PGSimCity ist sofort verständlich als Idee: PostgreSQL-Interna werden zu einer 3D-Stadt im Browser. Clients, Backends, shared buffers, WAL, checkpoints, autovacuum, replication und bloat sind keine Kästen auf einer Folie mehr, sondern bewegliche Teile.

 ![PostgreSQL-Interna als Open-Source-Datenbankstadt im Browser](https://publicasta.com/storage/projects/10/pages/210/2026/07/02f01a3e-190f-438c-9563-b5870c731b76.webp)

 Blind vertrauen sollte man dem aber nicht. Das README nennt das Projekt einen Prototyp, warnt vor Fehlern in Simulation und Erklärungen und sagt klar: Modell, kein Emulator. Im Browser läuft kein PostgreSQL-Quellcode; Zahlen sind skaliert, damit Menschen sie beobachten können. Diese Ehrlichkeit macht das Projekt eher stärker.

 Die Demo liegt auf GitHub Pages, das Repository NikolayS/PGSimCity steht unter Apache-2.0. In package.json steht bereits Version 0.6.0, während das README noch wie ein v0.1-Prototyp klingt. Das wirkt weniger wie ein Problem als wie ein Projekt, das nach Hacker News schnell weitergebaut wird.

 Beim Check hatte das Repo 62 Stars, 2 Forks und 2 offene Issues. Die letzten Commits vom 27. Juli verbesserten unter anderem das Verfolgen einer Query durch die Stadt und sichtbare Auswege aus Modi. Lokal lief es ebenfalls: `npm install`, `npm run typecheck` und `npm run build` funktionierten mit Node 20.20.2. Der Stack ist klein: three.js r185, TypeScript, Vite und `three` als einzige Runtime-Abhängigkeit.

 Der Nutzen liegt in der ersten mentalen Karte. Viele Backend-Entwickler schreiben SQL, ohne wirklich zu sehen, was ihre Last mit WAL, Buffern oder autovacuum macht. Ein visuelles Modell kann diese Begriffe greifbarer machen. Es ersetzt keine Docs und keinen DBA, aber es senkt die Einstiegshürde.

 Der Hacker-News-Thread hatte 411 Punkte und 41 Kommentare. Die Reaktionen waren freundlich, aber konkret: weniger UI-Lärm, bessere Kamerasteuerung, klarere Erzählung, langsamerer Query-Walkthrough. Genau dort liegt der nächste Schritt: von einer schönen Stadt zu einem Lernwerkzeug, das eine einzelne Frage sauber begleitet.

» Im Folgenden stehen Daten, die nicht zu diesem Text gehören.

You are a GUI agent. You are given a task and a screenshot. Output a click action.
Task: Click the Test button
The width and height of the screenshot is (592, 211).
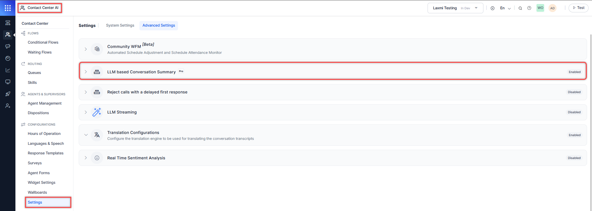[x=578, y=8]
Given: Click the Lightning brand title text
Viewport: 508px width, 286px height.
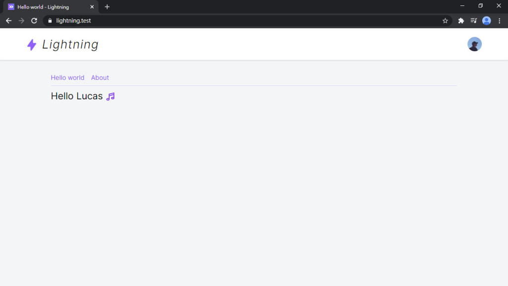Looking at the screenshot, I should click(x=70, y=44).
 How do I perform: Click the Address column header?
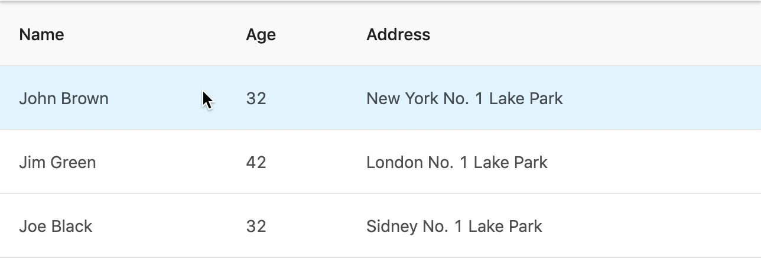click(398, 34)
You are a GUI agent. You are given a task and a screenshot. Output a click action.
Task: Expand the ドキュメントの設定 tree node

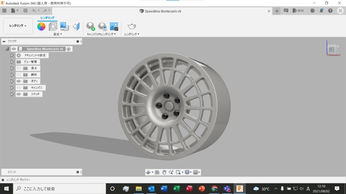coord(12,55)
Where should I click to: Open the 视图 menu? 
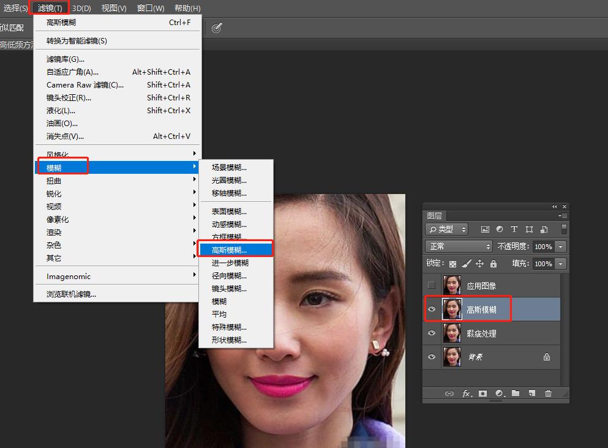113,8
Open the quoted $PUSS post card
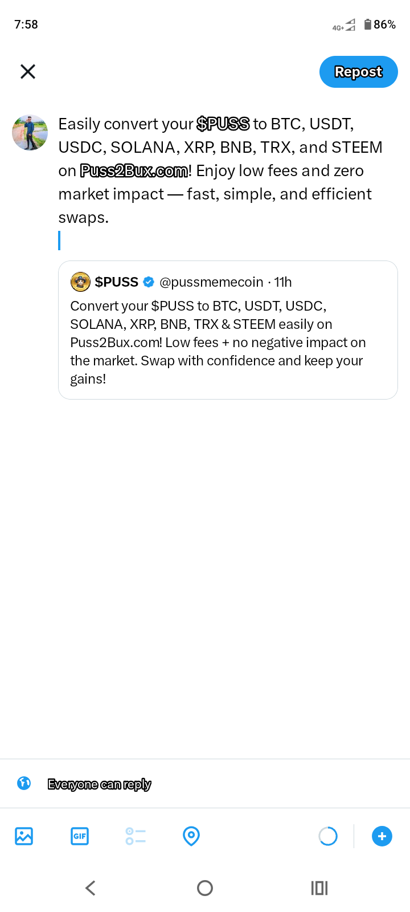Viewport: 410px width, 912px height. click(228, 330)
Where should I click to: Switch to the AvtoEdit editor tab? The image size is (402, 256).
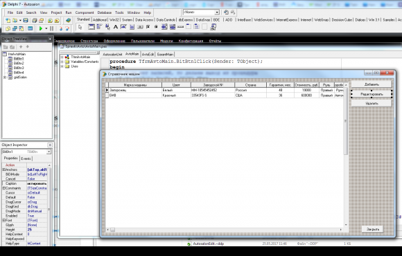tap(148, 54)
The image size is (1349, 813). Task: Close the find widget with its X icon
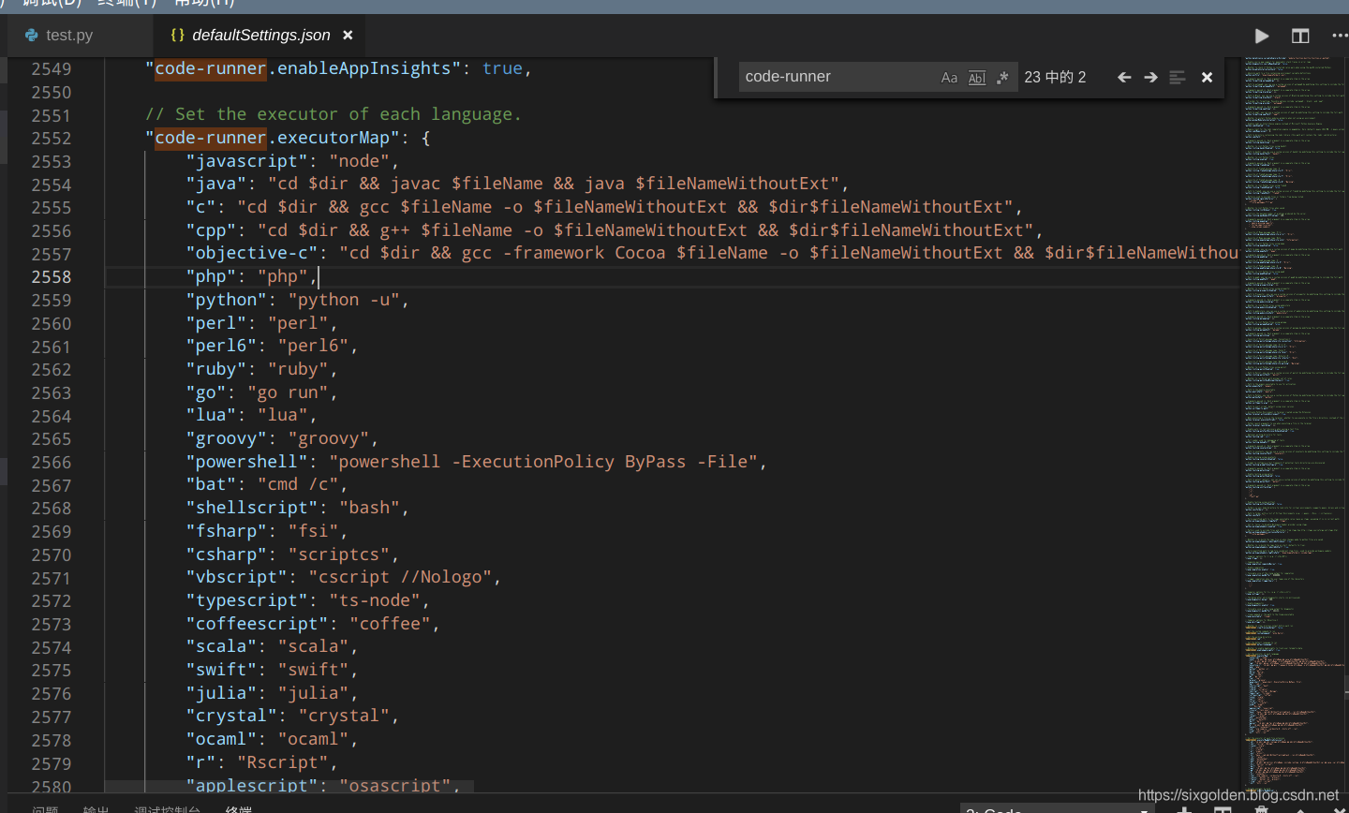(x=1207, y=77)
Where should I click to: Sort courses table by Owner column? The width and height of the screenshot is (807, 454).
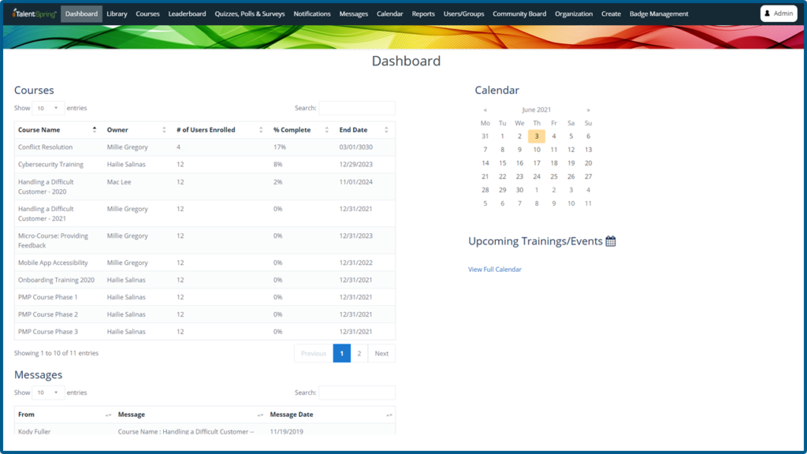coord(164,130)
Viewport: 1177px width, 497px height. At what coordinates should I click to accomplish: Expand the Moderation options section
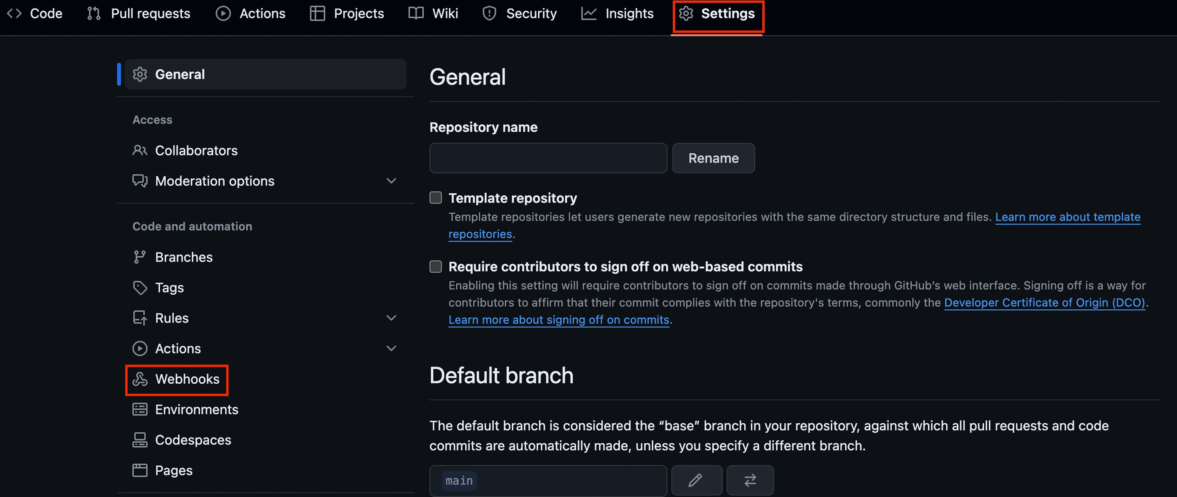tap(391, 181)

 Das große Risiko ist Genauigkeit. Interaktive Modelle wirken glaubwürdiger als Diagramme. Wenn sie falsch vereinfachen, bleibt die falsche Intuition hängen. Darum ist die Bitte des Autors an PostgreSQL-Experten, Issues oder Pull Requests zu öffnen, kein Nebensatz. Sie entscheidet, ob PGSimCity ein Lehrmittel wird oder eine beeindruckende Demo bleibt.

 Auch die AI-assisted Entstehung gehört dazu, aber nicht als Schlagzeile. Der Autor schrieb auf HN, das Projekt habe mit einem Prompt und Neugier auf Opus 5 begonnen, mit viel Modellhilfe. Spannender ist die nächste Phase: Coding Agents können schnell ehrgeizige Prototypen erzeugen. Vertrauen entsteht erst durch offene Korrektur.

 Ausprobieren sollten es Backend-Entwickler, SRE/DBA-Teams und Lehrende. Vorsicht gilt für alle, die Produktionswerte daraus ableiten wollen. Dafür braucht man weiterhin offizielle PostgreSQL-Dokumentation, Metriken, Logs und Erfahrung.

 Der größere Trend betrifft nicht nur Postgres. Kubernetes, Compiler, Storage Engines, CPUs und Runtimes haben alle die Lücke zwischen zu einfachen Diagrammen und zu viel Quellcode. Explorable models können diese Lücke füllen, wenn sie wie Software reviewed werden.